Die syrische Regierung reagierte mit „Bedauern“ auf Annans Entscheidung. Das syrische Außenministerium beschuldigte die „Staaten, die Syrien zu destabilisieren versuchen“, die Annan-Mission „untergraben“ zu haben. Das Ministerium spielte in seiner Erklärung auf westliche Staaten, die Türkei und die Assad-Gegner auf der arabischen Halbinsel an.

Cameron: „Ansatz funktioniert nicht“

Großbritanniens Premierminister David Cameron forderte den UNO-Sicherheitsrat auf, den Druck auf Syrien zu erhöhen. Der Rücktritt Annans als Syrien-Beauftragter habe gezeigt, dass das nötig sei. „Ehrlicherweise zeigt das, dass der gegenwärtige Ansatz nicht funktioniert“, sagte Cameron.

„Der Annan-Plan - er hat wirklich hart daran gearbeitet, und es hat nicht funktioniert, weil wir dieses Blutvergießen, dieses Gemetzel haben“, sagte Cameron dem TV-Sender Sky News. „Jetzt müssen wir aufstocken. Wir müssen in den Vereinten Nationen Resolutionen verabschieden, um mehr Druck auf Syrien auszuüben“, sagte Cameron.

Putin und Cameron wollen „stabileres System“

Zuvor war Cameron mit Russlands Präsidenten Wladimir Putin zusammengetroffen. Sie vereinbarten eine engere Zusammenarbeit in der Syrien-Politik. „Wir wollen beide, dass der Konflikt beendet wird, und möchten ein stabiles Syrien sehen“, sagte Cameron nach dem Treffen in der Downing Street. Die direkten Kontakte führender Vertreter Russlands und Großbritanniens waren 2006 auf Eis gelegt worden, nachdem der russische Regierungskritiker Alexander Litwinenko in London ermordet worden war.

Erneut Dutzende Tote

Das Blutvergießen geht unterdessen unaufhörlich weiter: Bei den Kämpfen zwischen Armee und Aufständischen kamen Bewohnern zufolge am Donnerstag wieder zahlreiche Menschen ums Leben. Allein in Hama in Zentralsyrien töteten Soldaten mindestens 50 Menschen, wie Oppositionelle und Einwohner berichteten. Die Regierungstruppen hätten bei der Durchsuchung eines Stadtteils Mitglieder dreier Familien umgebracht.

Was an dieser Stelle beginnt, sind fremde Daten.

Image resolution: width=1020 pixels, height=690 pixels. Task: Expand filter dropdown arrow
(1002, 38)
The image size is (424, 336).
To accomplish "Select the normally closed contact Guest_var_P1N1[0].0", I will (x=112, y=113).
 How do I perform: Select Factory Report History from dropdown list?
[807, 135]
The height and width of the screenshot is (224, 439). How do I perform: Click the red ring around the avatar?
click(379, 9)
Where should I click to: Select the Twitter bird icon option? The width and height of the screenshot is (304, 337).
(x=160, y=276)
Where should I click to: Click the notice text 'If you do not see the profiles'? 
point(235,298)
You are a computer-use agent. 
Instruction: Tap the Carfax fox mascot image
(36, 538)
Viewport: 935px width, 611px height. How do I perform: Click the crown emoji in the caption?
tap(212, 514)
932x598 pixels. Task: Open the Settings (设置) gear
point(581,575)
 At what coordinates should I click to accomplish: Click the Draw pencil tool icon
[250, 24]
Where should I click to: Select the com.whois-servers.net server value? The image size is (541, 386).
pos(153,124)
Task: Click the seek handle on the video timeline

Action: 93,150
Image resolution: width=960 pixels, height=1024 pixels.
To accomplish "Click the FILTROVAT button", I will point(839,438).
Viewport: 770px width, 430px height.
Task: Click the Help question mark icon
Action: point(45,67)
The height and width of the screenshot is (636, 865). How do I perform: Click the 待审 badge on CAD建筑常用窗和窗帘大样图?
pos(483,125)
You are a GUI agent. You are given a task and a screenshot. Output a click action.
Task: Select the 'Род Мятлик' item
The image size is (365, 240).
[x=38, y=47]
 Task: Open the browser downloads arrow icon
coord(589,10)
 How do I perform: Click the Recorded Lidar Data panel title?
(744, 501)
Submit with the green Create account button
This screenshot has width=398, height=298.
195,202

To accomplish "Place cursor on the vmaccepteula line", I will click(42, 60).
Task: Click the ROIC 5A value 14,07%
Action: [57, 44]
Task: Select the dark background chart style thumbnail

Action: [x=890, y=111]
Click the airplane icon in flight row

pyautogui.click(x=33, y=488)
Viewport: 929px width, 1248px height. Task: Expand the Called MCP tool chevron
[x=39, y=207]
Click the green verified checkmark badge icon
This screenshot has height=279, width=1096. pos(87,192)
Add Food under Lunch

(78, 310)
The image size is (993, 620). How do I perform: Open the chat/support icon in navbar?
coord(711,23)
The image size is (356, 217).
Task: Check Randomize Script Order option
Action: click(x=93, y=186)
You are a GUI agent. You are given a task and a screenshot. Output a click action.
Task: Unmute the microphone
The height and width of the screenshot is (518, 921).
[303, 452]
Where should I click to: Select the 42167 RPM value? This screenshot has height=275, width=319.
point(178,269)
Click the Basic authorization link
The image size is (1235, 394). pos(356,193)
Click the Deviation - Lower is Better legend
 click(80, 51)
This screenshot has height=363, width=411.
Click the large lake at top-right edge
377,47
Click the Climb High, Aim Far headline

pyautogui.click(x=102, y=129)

In Damaskus kamen beim Einschlag mehrerer Granaten mindestens 20 Bewohner eines Palästinenserlagers ums Leben, wie Ärzte berichteten. Sicherheitskräfte hätten das Feuer kurz vor dem abendlichen Fastenbrechen eröffnet, bei dem Muslime während des Fastenmonats Ramadan wieder Nahrung zu sich nehmen können.